Wirtschaft

Elektrotechnik Konzern kämpft gegen Corona-Krise

ABB hält an Zielen fest

Archivartikel

Zürich/Mannheim.Der Schweizer Elektrotechnikkonzern ABB bekommt die Folgen der Corona-Krise zu spüren. Man stehe wegen der Pandemie und des schwachen Ölpreises vor „herausfordernden Quartalen“, teilte ABB anlässlich einer Analystenkonferenz des neuen Konzernchefs Björn Rosengren mit.

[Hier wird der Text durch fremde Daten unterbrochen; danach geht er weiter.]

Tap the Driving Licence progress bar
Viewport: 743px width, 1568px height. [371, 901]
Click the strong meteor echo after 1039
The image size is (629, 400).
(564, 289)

Beides habe zu einer sinkenden Nachfrage geführt, etwa in den Absatzmärkten Autoindustrie und Stromerzeugung. Auch Reisebeschränkungen und Engpässe in den Lieferketten beeinträchtigten das Geschäft. Dennoch bekräftigte Rosengren die mittelfristigen Ziele. ABB peilt unter anderem ein jährliches Umsatzwachstum von drei bis sechs Prozent und eine operative Marge von 13 bis 16 Prozent an.

Erst vor Kurzem hatte ABB bekannt gegeben, am Sitz der deutschen Landesgesellschaft in Mannheim bis zum Jahr 2022 ein neues Gebäude zu errichten. Die rund 400 Mitarbeiter aus Ladenburg sollen umziehen.